In RDA though, just pointing to a Creator element is not sufficient -- there is no order 
being specified if there is more than one Creator. The idea of a "first named" 
appears only in the construction of the authorized access point for the work, and that 
alone mimics the 100 + 245 construction and order of fields.


Ah, I see what you mean. But still: Wouldn't it be rather odd to include 
the data element "work manifested" in record merely to make it possible 
to deduce from this who the first creator is? This is, by the way, only 
possible if "work manifested" is given by using the authorized access 
point for the work in the conventional way; you wouldn't get the 
information from an identifier in numerical form. What's more, the 
authorized access point for a work can also be given differently, 
without specifying the first creator: There is an option in RDA of 
contructing the access point for a collaborative work by including the 
authorized access points for _all_ creators (6.27.1.3, alternative).


But I think this raises a very important point: RDA only has one 
(repeatable) element "creator". Indeed, one wonders why it's not 
possible to express the notion of the most important creator somehow. 
Wouldn't the obvious solution be a relationship designator?
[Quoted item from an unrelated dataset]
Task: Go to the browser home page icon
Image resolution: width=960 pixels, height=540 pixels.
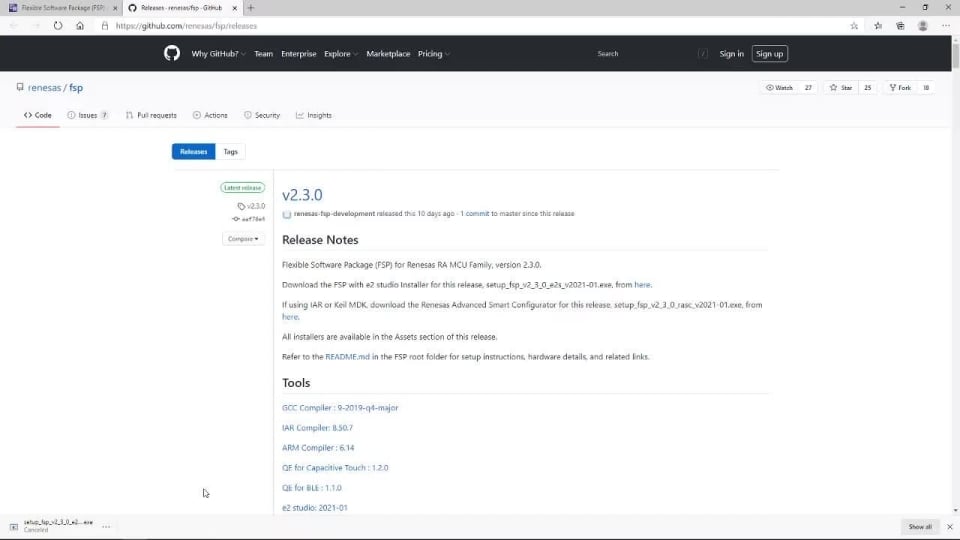Action: point(80,26)
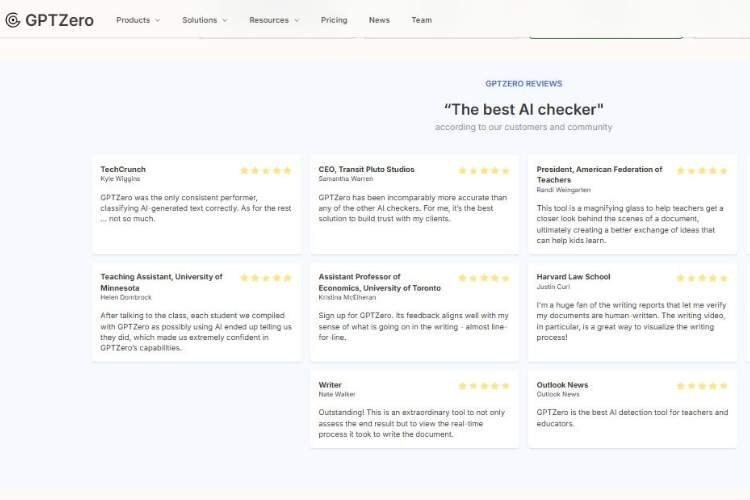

Bay the way, in the new German common authority file we use a code 
"aut1" to mark the first creator of a work, e.g.:


130 Buddenbrooks
500 [Link to authority control number for the record of "Mann, 
Thomas"]$4aut1


Come to think of it, this seems to be a general flaw in RDA: For 
instance, if there is more than one statement of responsibility, we're 
told to "record the statements in the order indicated by the sequence, 
layout, or typography of the source of information" (2.4.1.6). But how 
can this be done? As with creator, there is only one data element 
"statement of responsibility". So how can am I supposed to specify which 
is the first statement and which the second? RDA doesn't state this 
explicitly, but there seems to be an underlying presupposition here that 
in the encoding format it will somehow be possible to bring out the 
correct sequence. Yet, as a content standard, RDA is certainly 
incomplete here (and in similar cases elsewhere). If the information 
about sequence is important, RDA should provide a way of giving it.




But there are some new conventions that sweep away the often contorted way 
AACR2 handled two or more works within a resource.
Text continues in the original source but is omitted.